• _REQUIREMENT_
Print nothing but the lines below starting at the line that holds "This screenshot has height=460, width=360." and ending at the line that holds "The width and height of the screenshot is (1017, 702).", including both, each exactly as written.

##### MATERIAL TO PROCESS

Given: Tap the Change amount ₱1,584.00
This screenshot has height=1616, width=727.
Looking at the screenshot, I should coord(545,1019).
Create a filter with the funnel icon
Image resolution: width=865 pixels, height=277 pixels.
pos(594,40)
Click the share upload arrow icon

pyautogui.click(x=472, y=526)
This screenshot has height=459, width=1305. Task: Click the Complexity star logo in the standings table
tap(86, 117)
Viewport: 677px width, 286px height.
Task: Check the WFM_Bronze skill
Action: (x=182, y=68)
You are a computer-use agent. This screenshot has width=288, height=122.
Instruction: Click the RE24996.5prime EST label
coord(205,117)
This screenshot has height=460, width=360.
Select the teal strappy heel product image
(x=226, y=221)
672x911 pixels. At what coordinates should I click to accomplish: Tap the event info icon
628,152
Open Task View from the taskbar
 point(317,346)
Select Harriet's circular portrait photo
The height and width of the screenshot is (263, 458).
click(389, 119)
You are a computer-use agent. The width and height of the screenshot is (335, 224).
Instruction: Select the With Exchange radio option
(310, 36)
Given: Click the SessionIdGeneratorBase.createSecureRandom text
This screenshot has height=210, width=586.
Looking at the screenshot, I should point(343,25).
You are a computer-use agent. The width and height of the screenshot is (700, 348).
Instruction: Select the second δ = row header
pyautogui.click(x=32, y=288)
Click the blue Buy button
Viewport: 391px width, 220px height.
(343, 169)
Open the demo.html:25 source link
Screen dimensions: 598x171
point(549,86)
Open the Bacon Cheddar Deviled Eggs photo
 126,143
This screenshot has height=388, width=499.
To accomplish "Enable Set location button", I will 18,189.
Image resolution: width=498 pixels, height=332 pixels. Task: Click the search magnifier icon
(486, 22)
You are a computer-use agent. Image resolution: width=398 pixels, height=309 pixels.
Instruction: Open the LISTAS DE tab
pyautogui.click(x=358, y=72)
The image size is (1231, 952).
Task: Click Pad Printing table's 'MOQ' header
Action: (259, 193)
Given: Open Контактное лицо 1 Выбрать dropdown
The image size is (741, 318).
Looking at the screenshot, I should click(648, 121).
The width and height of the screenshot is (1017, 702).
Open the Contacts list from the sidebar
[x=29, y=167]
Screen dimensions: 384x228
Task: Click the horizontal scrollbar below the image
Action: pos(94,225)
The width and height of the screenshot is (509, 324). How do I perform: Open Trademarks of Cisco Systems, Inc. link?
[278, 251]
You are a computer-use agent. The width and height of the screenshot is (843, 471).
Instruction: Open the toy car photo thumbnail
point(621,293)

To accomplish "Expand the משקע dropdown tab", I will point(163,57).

##########

• _ANSWER SPACE_
This screenshot has height=460, width=360.
Select the teal strappy heel product image
(x=226, y=221)
672x911 pixels. At what coordinates should I click to accomplish: Tap the event info icon
628,152
Open Task View from the taskbar
 point(317,346)
Select Harriet's circular portrait photo
The height and width of the screenshot is (263, 458).
click(389, 119)
You are a computer-use agent. The width and height of the screenshot is (335, 224).
Instruction: Select the With Exchange radio option
(310, 36)
Given: Click the SessionIdGeneratorBase.createSecureRandom text
This screenshot has height=210, width=586.
Looking at the screenshot, I should point(343,25).
You are a computer-use agent. The width and height of the screenshot is (700, 348).
Instruction: Select the second δ = row header
pyautogui.click(x=32, y=288)
Click the blue Buy button
Viewport: 391px width, 220px height.
(343, 169)
Open the demo.html:25 source link
Screen dimensions: 598x171
point(549,86)
Open the Bacon Cheddar Deviled Eggs photo
 126,143
This screenshot has height=388, width=499.
To accomplish "Enable Set location button", I will 18,189.
Image resolution: width=498 pixels, height=332 pixels. Task: Click the search magnifier icon
(486, 22)
You are a computer-use agent. Image resolution: width=398 pixels, height=309 pixels.
Instruction: Open the LISTAS DE tab
pyautogui.click(x=358, y=72)
The image size is (1231, 952).
Task: Click Pad Printing table's 'MOQ' header
Action: (259, 193)
Given: Open Контактное лицо 1 Выбрать dropdown
The image size is (741, 318).
Looking at the screenshot, I should click(648, 121).
The width and height of the screenshot is (1017, 702).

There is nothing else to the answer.